Beginner Tutorials (Prompting & Iteration) ·
The “Prompt Skeleton” You Can Reuse Forever: A 6-Field Template for Predictable AI Videos in Veo3Gen (Creators + Small Teams) (as of 2026-05-29)
A reusable 6-field AI video prompt template for Veo3Gen teams: Subject → Action → Scene → Camera → Lighting → Style, plus QA checklist + examples.
On this page
- Why most creators’ prompts feel random (and why a fixed structure helps)
- The 6-field Prompt Skeleton (copy/paste template)
- How to fill each field (without overstuffing)
- Subject: pick one clear primary focus
- Action: the core of the prompt
- Scene: state the setting and what’s in frame
- Camera: choose movement that supports the action
- Lighting: lock the mood early
- Style: define the aesthetic and tone
- Text-to-Video vs Image-to-Video: what changes in the skeleton
- Image-to-Video: use motion-first structures
- Multi-action image-to-video: sequence carefully
- A 2-minute QA checklist before you generate (to reduce rerolls)
- Micro QA checklist
- Two worked examples (same concept, rewritten with the skeleton)
- Example 1: short-form UGC-style product moment
- Example 2: cinematic b-roll establishing shot
- Three ready-to-use skeletons (copy, then swap specifics)
- 1) UGC ad (simple, direct)
- 2) Product beauty shot (clean and controlled)

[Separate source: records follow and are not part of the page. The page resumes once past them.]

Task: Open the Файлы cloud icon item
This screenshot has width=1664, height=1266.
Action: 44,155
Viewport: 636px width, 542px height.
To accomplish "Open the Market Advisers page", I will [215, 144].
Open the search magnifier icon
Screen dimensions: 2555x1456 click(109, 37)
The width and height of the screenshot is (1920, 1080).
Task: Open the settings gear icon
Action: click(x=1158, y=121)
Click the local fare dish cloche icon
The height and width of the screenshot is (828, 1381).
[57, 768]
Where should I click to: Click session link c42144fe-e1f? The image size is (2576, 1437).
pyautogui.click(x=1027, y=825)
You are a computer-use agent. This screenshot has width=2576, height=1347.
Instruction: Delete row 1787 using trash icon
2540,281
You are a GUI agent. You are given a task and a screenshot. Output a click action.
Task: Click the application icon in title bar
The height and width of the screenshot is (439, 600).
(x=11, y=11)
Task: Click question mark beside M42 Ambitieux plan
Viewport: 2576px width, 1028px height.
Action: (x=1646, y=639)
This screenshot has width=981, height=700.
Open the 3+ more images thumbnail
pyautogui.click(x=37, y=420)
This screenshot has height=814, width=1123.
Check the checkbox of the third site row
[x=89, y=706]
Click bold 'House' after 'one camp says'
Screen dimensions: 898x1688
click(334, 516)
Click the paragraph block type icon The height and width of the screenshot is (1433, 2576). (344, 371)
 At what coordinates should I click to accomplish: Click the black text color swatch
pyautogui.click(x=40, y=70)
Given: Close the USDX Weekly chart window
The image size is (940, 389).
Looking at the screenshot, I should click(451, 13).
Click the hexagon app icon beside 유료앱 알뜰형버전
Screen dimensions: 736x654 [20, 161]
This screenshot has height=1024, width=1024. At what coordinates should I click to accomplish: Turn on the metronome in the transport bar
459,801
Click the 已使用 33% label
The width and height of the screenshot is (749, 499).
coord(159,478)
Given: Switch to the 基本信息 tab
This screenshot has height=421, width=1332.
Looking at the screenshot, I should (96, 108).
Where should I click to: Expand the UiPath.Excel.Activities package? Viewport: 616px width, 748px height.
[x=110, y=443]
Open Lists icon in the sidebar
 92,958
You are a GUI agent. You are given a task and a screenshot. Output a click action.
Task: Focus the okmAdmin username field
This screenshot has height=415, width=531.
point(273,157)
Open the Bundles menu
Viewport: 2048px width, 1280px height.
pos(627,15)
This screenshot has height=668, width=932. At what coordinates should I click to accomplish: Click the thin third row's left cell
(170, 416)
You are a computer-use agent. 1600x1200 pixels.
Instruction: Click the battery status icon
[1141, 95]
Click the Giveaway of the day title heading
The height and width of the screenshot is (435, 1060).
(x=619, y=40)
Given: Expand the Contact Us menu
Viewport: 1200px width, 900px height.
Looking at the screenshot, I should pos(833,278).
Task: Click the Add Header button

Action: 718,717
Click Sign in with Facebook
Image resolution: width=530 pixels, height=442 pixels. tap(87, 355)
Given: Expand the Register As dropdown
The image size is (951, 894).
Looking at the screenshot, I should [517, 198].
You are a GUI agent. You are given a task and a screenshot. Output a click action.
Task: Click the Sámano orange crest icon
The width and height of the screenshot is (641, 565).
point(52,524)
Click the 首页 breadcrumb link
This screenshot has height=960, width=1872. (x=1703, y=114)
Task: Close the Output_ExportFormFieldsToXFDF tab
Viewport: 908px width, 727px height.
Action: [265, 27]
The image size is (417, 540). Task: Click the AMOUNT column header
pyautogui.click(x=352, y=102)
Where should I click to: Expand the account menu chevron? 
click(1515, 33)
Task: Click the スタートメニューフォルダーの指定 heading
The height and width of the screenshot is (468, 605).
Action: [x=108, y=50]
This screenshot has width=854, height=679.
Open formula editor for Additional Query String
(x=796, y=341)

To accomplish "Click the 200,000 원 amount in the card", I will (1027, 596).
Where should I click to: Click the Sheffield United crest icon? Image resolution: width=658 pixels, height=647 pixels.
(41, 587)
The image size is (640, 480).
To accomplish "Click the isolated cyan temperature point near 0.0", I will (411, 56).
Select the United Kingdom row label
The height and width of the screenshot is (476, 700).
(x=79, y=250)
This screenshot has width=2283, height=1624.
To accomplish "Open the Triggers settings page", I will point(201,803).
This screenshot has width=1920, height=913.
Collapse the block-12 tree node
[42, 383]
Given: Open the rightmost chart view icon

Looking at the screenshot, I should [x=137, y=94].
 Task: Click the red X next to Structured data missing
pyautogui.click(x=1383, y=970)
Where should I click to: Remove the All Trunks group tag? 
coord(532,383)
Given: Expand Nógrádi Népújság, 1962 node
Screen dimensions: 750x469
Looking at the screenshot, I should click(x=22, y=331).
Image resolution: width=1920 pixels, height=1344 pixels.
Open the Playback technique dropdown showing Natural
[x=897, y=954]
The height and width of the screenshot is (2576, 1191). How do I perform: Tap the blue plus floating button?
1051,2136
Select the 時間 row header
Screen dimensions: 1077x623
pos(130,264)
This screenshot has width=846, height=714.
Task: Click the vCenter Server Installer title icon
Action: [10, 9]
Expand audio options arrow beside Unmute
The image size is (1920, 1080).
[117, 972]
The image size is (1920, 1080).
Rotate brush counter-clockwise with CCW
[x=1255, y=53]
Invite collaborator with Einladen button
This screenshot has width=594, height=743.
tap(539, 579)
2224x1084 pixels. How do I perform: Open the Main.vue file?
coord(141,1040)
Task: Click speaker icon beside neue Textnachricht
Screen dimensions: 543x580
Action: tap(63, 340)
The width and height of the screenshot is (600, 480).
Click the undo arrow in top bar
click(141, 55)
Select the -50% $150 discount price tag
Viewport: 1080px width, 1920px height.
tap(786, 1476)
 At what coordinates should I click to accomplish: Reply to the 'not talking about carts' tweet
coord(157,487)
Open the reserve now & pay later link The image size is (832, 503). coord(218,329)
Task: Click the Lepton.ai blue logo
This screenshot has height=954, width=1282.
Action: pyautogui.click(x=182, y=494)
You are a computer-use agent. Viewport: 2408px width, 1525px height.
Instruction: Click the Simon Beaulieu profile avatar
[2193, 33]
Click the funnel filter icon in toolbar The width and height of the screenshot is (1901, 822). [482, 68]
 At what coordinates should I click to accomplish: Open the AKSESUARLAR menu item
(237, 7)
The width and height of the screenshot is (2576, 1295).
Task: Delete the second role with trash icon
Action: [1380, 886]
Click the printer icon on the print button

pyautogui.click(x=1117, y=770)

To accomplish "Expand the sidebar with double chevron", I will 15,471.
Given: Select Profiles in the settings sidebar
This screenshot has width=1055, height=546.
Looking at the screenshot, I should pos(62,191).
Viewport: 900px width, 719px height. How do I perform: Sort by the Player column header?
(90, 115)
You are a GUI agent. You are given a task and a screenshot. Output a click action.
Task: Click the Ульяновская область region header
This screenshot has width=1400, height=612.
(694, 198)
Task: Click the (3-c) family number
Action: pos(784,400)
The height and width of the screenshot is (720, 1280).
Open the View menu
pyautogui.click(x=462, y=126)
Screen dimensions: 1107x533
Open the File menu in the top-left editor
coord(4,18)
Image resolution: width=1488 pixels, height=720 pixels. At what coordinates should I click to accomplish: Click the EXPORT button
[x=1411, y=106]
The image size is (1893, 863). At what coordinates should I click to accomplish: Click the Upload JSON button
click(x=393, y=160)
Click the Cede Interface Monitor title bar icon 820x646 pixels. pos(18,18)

- 3) Talking-head b-roll cutaway (supports narration)
- Common mistakes when using a template (and quick fixes)
- Mistake 1: adding every descriptor you can think of
- Mistake 2: mismatch between action and camera
- Mistake 3: style words with no anchors
- Mistake 4: expecting identical reruns
- FAQ
- What’s the best AI video prompt template for beginners?
- Do I need to include camera and lighting every time?
- How is image-to-video prompting different?
- Why does the same prompt produce different videos?
- Related reading
- CTA: turn this skeleton into a repeatable workflow
Why most creators’ prompts feel random (and why a fixed structure helps)
If your AI video outputs feel inconsistent, it’s often not because you “don’t know the right magic words.” It’s because your briefs are missing a stable structure.
An AI video prompt is simply a text instruction that guides a model to generate specific video content. (https://ltx.studio/blog/ai-video-prompt-guide) And for both text-to-video and image-to-video generation, a well-crafted prompt is what dictates what ends up on screen. (https://help.flexclip.com/en/articles/10326783-how-to-write-effective-text-prompts-to-generate-ai-videos)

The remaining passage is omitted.